Originally Posted by
brendog
Yeah, I probably should have been more specific. 1TB would be more than enough, as I haven't even filled half of my 512GB HD as of right now, thanks to network and cloud storage, plus several multi-TB portable drives. I'd mainly want a SSD for the speed and durability.
Durability is huge; when I initially went SSD (very early), the speed benefits were somewhat less clear, but I was killing about one laptop hard drive a year with drops.
I've got pretty much my whole life on my laptop (100+TB of pictures, for one) ... plus 3 OSes (Windows 8.1, 7, and Linux... plus virtual machines for XP and an alternate Linux distro) and have 2x 1TB drives in it now (and about 700gb free, since the 2nd was upgraded from an a 256gb very recently.)
Between the crap processor, the lack of RAM, and the fact that the Inspiron weighs roughly 20kg, it was possibly the worst choice they could have made for traveling employees.

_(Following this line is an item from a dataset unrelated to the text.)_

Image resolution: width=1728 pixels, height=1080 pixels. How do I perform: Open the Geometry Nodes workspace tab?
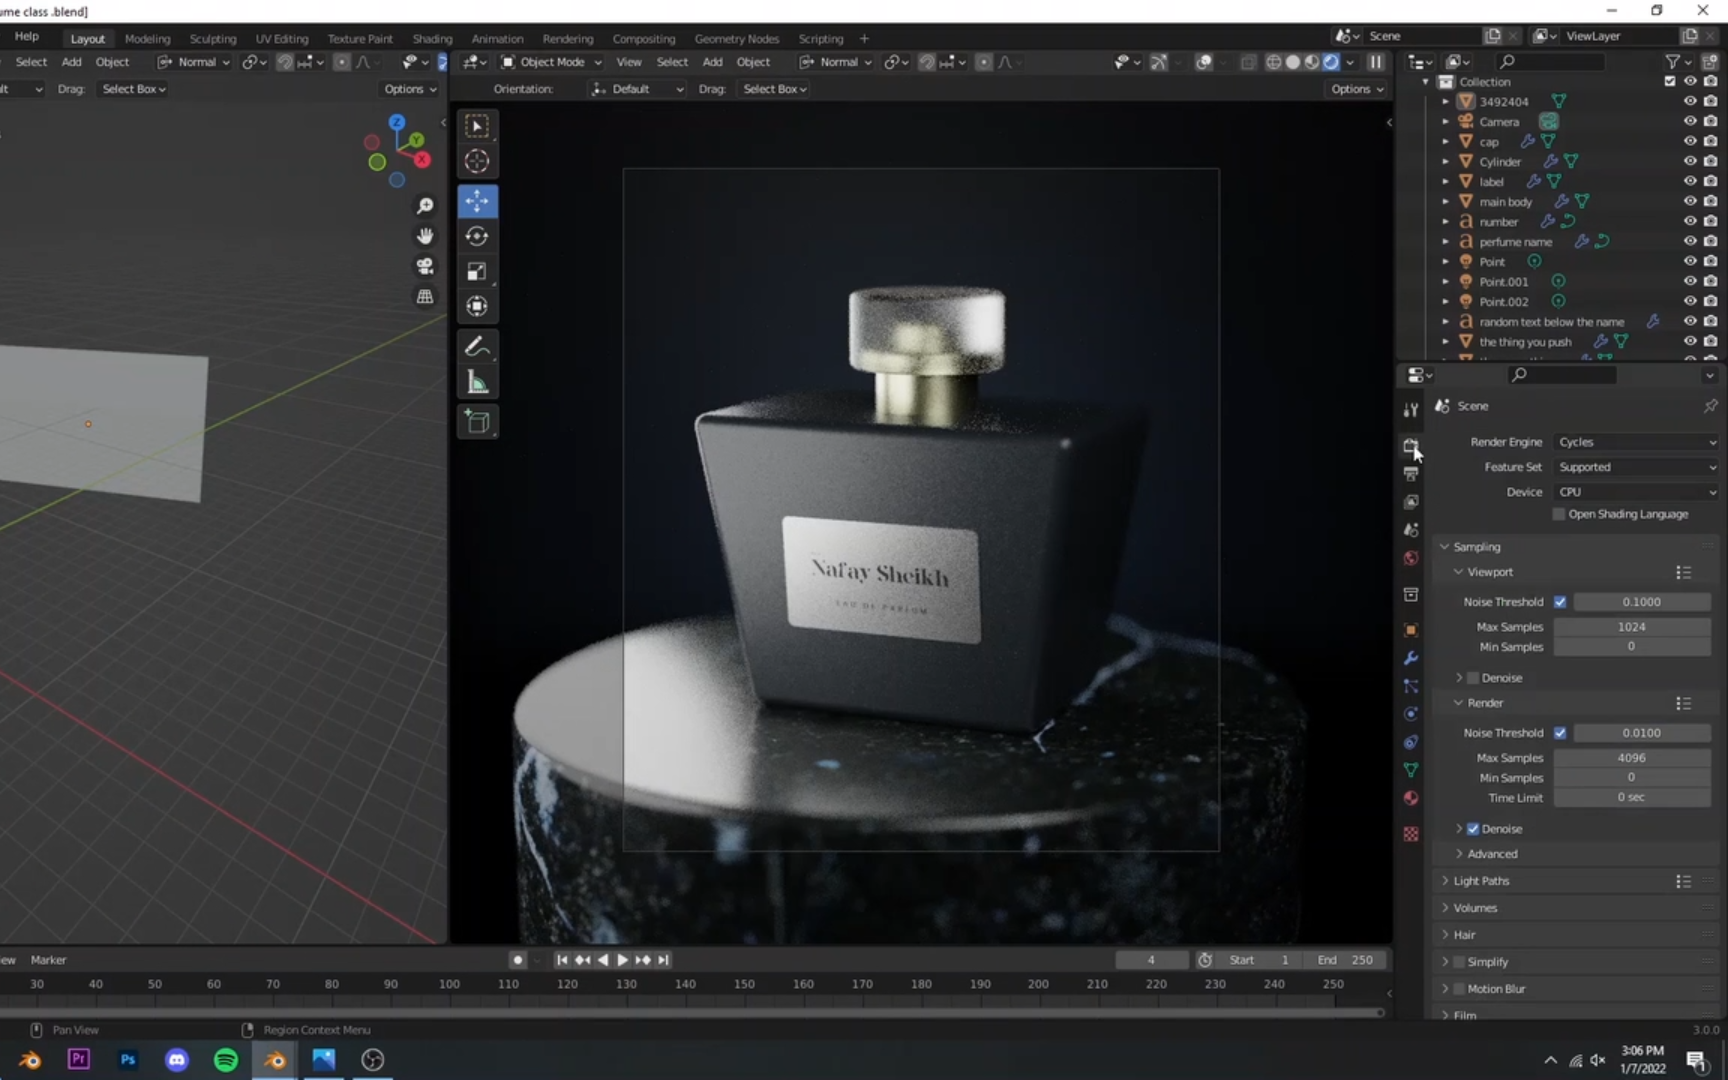click(736, 38)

That sounds like the guys who were selecting laptop for my employer's professional services organization back around 2005-2006. They bought 17" Entertainment notebooks. On the earlier of the two models (Inspiron 9300) they got them with a big GPU, too, and the attendant extra heat sink and fan... at least the 2nd (9400) was slightly lighter without the GPU.
The first of the two was old enough that in laptops there pretty much only were only pretty much crap processors to be had; the second was decent when it came out although for no good reason they kept ordering the Core Duo when the much improved Core 2 Duos came out for another year and a half.
Absolutely beautiful screens, though; when they disposed of a bunch, I rescued two (one to run, one for parts) and dropped a C2D 2ghz into it. Makes a pretty nice media player and terminal for use around the house.
I was (and am) in software development and in particular we do big customer-hosted enterprise apps where it's a HUGE convenience to be able to build and test the whole app on your own machine rather than building and deploying on the network somewhere. Nobody even thought about using a laptop for our kind of development back then; the first machine anyone liked enough to make an optional standard for developers was when the first good quad-core laptop chips came out in very early 2011.
Surprisingly, after a decade and a half of "no matter how fast we buy, it's not fast enough" for my work the first generation i7 quad core desktops we bought in 2009 and the first generation quad core i7 laptops we bought in 2011 have all remained pretty good for use now. It's been really nice to actually have machines stay ahead of needs... even if it is a bit weird to see other developers deciding not to bother to take an offered upgrade when the machines go out of warranty.
Originally Posted by
Loren Pechtel
But it's an old one he's talking about.
Actually, he was talking about both -- saying that at the < $500 range, both older and newer ones were still topping out at 4gb.
"Over 4 years old" covers a broad range, and the nearer end of that is also going to be essentially 100% 64-bit systems.